Data to process =>

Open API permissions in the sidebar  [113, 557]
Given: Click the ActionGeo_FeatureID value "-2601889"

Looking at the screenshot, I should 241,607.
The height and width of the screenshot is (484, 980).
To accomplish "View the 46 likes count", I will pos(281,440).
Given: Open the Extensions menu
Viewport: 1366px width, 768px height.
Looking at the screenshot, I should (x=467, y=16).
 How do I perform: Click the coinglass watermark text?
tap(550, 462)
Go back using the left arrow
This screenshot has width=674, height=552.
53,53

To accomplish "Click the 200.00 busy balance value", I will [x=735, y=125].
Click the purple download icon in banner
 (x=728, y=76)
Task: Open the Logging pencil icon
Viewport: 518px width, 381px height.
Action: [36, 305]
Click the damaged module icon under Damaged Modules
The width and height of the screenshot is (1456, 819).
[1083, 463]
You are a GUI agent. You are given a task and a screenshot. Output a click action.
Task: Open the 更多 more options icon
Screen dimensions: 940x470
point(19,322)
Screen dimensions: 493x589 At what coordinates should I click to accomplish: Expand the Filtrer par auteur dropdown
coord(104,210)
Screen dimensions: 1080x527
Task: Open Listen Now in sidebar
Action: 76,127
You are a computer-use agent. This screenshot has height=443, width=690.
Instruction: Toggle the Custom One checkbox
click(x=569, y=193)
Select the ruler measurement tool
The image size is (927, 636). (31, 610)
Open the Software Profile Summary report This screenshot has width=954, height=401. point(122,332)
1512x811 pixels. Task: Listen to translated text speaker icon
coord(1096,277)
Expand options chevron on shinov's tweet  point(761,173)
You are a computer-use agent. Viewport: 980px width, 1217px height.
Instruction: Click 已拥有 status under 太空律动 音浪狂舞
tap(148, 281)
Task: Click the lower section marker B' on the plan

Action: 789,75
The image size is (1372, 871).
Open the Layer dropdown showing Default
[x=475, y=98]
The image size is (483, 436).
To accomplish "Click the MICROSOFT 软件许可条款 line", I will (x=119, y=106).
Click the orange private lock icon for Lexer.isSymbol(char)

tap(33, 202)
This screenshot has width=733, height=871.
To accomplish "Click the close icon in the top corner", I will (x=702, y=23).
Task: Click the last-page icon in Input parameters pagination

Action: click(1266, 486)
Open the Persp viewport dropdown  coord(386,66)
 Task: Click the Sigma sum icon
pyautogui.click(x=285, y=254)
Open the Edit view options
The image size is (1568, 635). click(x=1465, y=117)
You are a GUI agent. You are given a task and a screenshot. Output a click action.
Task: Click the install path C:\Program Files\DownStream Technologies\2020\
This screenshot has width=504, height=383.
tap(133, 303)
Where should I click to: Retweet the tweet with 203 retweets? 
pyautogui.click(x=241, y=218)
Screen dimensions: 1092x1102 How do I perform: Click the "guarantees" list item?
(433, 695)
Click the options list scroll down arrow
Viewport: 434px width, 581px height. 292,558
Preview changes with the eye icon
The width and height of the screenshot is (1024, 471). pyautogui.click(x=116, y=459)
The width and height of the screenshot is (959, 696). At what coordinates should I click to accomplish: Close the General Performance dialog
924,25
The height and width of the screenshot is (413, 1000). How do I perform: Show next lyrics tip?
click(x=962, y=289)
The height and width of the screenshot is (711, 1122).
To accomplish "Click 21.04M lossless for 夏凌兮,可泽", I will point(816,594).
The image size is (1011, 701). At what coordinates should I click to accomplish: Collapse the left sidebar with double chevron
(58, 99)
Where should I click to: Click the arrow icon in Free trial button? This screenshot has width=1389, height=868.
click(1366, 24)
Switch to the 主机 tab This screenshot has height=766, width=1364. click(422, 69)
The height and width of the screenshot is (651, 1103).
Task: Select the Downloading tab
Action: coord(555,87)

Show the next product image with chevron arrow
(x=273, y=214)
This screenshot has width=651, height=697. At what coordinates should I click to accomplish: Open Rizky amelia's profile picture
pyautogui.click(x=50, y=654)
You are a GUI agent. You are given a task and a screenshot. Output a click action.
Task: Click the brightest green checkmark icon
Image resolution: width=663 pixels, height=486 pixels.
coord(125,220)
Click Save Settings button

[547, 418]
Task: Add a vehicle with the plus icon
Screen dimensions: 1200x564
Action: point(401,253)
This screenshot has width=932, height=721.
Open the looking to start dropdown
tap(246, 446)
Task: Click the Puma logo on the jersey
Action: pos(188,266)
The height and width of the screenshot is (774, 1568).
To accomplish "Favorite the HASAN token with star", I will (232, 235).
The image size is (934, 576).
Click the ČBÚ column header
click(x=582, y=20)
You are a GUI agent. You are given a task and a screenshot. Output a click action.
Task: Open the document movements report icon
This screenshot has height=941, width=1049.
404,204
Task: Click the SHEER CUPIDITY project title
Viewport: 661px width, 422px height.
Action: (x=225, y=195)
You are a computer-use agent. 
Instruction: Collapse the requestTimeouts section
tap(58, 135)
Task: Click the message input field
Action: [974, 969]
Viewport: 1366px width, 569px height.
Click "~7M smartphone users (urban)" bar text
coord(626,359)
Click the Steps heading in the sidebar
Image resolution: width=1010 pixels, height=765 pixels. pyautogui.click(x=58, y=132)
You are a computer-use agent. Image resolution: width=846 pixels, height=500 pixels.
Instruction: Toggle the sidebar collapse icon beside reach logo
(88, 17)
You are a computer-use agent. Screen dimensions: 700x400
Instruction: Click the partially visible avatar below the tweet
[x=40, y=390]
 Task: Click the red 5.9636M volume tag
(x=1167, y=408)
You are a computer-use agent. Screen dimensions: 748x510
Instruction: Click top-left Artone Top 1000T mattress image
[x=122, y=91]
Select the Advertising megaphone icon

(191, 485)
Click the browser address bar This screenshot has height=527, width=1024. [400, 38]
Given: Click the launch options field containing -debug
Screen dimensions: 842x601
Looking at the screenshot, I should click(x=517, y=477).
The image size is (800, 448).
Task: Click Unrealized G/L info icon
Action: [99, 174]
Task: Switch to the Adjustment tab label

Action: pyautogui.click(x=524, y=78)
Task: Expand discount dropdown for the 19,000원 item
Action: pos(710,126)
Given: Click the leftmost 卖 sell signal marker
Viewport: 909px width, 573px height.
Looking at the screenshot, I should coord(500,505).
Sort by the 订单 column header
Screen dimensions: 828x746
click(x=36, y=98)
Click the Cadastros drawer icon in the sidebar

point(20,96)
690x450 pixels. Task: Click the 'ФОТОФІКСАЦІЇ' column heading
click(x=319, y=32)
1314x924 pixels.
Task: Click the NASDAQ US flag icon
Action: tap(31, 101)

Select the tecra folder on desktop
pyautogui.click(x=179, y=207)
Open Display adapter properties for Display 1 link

Your goal => Restate all of the entries exactly, please.

Result of this task =>
Open API permissions in the sidebar  [113, 557]
Given: Click the ActionGeo_FeatureID value "-2601889"

Looking at the screenshot, I should 241,607.
The height and width of the screenshot is (484, 980).
To accomplish "View the 46 likes count", I will pos(281,440).
Given: Open the Extensions menu
Viewport: 1366px width, 768px height.
Looking at the screenshot, I should (x=467, y=16).
 How do I perform: Click the coinglass watermark text?
tap(550, 462)
Go back using the left arrow
This screenshot has width=674, height=552.
53,53

To accomplish "Click the 200.00 busy balance value", I will [x=735, y=125].
Click the purple download icon in banner
 (x=728, y=76)
Task: Open the Logging pencil icon
Viewport: 518px width, 381px height.
Action: [36, 305]
Click the damaged module icon under Damaged Modules
The width and height of the screenshot is (1456, 819).
[1083, 463]
You are a GUI agent. You are given a task and a screenshot. Output a click action.
Task: Open the 更多 more options icon
Screen dimensions: 940x470
point(19,322)
Screen dimensions: 493x589 At what coordinates should I click to accomplish: Expand the Filtrer par auteur dropdown
coord(104,210)
Screen dimensions: 1080x527
Task: Open Listen Now in sidebar
Action: 76,127
You are a computer-use agent. This screenshot has height=443, width=690.
Instruction: Toggle the Custom One checkbox
click(x=569, y=193)
Select the ruler measurement tool
The image size is (927, 636). (31, 610)
Open the Software Profile Summary report This screenshot has width=954, height=401. point(122,332)
1512x811 pixels. Task: Listen to translated text speaker icon
coord(1096,277)
Expand options chevron on shinov's tweet  point(761,173)
You are a computer-use agent. Viewport: 980px width, 1217px height.
Instruction: Click 已拥有 status under 太空律动 音浪狂舞
tap(148, 281)
Task: Click the lower section marker B' on the plan

Action: 789,75
The image size is (1372, 871).
Open the Layer dropdown showing Default
[x=475, y=98]
The image size is (483, 436).
To accomplish "Click the MICROSOFT 软件许可条款 line", I will (x=119, y=106).
Click the orange private lock icon for Lexer.isSymbol(char)

tap(33, 202)
This screenshot has width=733, height=871.
To accomplish "Click the close icon in the top corner", I will (x=702, y=23).
Task: Click the last-page icon in Input parameters pagination

Action: click(1266, 486)
Open the Persp viewport dropdown  coord(386,66)
 Task: Click the Sigma sum icon
pyautogui.click(x=285, y=254)
Open the Edit view options
The image size is (1568, 635). click(x=1465, y=117)
You are a GUI agent. You are given a task and a screenshot. Output a click action.
Task: Click the install path C:\Program Files\DownStream Technologies\2020\
This screenshot has width=504, height=383.
tap(133, 303)
Where should I click to: Retweet the tweet with 203 retweets? 
pyautogui.click(x=241, y=218)
Screen dimensions: 1092x1102 How do I perform: Click the "guarantees" list item?
(433, 695)
Click the options list scroll down arrow
Viewport: 434px width, 581px height. 292,558
Preview changes with the eye icon
The width and height of the screenshot is (1024, 471). pyautogui.click(x=116, y=459)
The width and height of the screenshot is (959, 696). At what coordinates should I click to accomplish: Close the General Performance dialog
924,25
The height and width of the screenshot is (413, 1000). How do I perform: Show next lyrics tip?
click(x=962, y=289)
The height and width of the screenshot is (711, 1122).
To accomplish "Click 21.04M lossless for 夏凌兮,可泽", I will point(816,594).
The image size is (1011, 701). At what coordinates should I click to accomplish: Collapse the left sidebar with double chevron
(58, 99)
Where should I click to: Click the arrow icon in Free trial button? This screenshot has width=1389, height=868.
click(1366, 24)
Switch to the 主机 tab This screenshot has height=766, width=1364. click(422, 69)
The height and width of the screenshot is (651, 1103).
Task: Select the Downloading tab
Action: coord(555,87)

Show the next product image with chevron arrow
(x=273, y=214)
This screenshot has width=651, height=697. At what coordinates should I click to accomplish: Open Rizky amelia's profile picture
pyautogui.click(x=50, y=654)
You are a GUI agent. You are given a task and a screenshot. Output a click action.
Task: Click the brightest green checkmark icon
Image resolution: width=663 pixels, height=486 pixels.
coord(125,220)
Click Save Settings button

[547, 418]
Task: Add a vehicle with the plus icon
Screen dimensions: 1200x564
Action: point(401,253)
This screenshot has width=932, height=721.
Open the looking to start dropdown
tap(246, 446)
Task: Click the Puma logo on the jersey
Action: pos(188,266)
The height and width of the screenshot is (774, 1568).
To accomplish "Favorite the HASAN token with star", I will (232, 235).
The image size is (934, 576).
Click the ČBÚ column header
click(x=582, y=20)
You are a GUI agent. You are given a task and a screenshot. Output a click action.
Task: Open the document movements report icon
This screenshot has height=941, width=1049.
404,204
Task: Click the SHEER CUPIDITY project title
Viewport: 661px width, 422px height.
Action: (x=225, y=195)
You are a computer-use agent. 
Instruction: Collapse the requestTimeouts section
tap(58, 135)
Task: Click the message input field
Action: [974, 969]
Viewport: 1366px width, 569px height.
Click "~7M smartphone users (urban)" bar text
coord(626,359)
Click the Steps heading in the sidebar
Image resolution: width=1010 pixels, height=765 pixels. pyautogui.click(x=58, y=132)
You are a computer-use agent. Image resolution: width=846 pixels, height=500 pixels.
Instruction: Toggle the sidebar collapse icon beside reach logo
(88, 17)
You are a computer-use agent. Screen dimensions: 700x400
Instruction: Click the partially visible avatar below the tweet
[x=40, y=390]
 Task: Click the red 5.9636M volume tag
(x=1167, y=408)
You are a computer-use agent. Screen dimensions: 748x510
Instruction: Click top-left Artone Top 1000T mattress image
[x=122, y=91]
Select the Advertising megaphone icon

(191, 485)
Click the browser address bar This screenshot has height=527, width=1024. [400, 38]
Given: Click the launch options field containing -debug
Screen dimensions: 842x601
Looking at the screenshot, I should click(x=517, y=477).
The image size is (800, 448).
Task: Click Unrealized G/L info icon
Action: [99, 174]
Task: Switch to the Adjustment tab label

Action: pyautogui.click(x=524, y=78)
Task: Expand discount dropdown for the 19,000원 item
Action: pos(710,126)
Given: Click the leftmost 卖 sell signal marker
Viewport: 909px width, 573px height.
Looking at the screenshot, I should coord(500,505).
Sort by the 订单 column header
Screen dimensions: 828x746
click(x=36, y=98)
Click the Cadastros drawer icon in the sidebar

point(20,96)
690x450 pixels. Task: Click the 'ФОТОФІКСАЦІЇ' column heading
click(x=319, y=32)
1314x924 pixels.
Task: Click the NASDAQ US flag icon
Action: tap(31, 101)

Select the tecra folder on desktop
pyautogui.click(x=179, y=207)
Open Display adapter properties for Display 1 link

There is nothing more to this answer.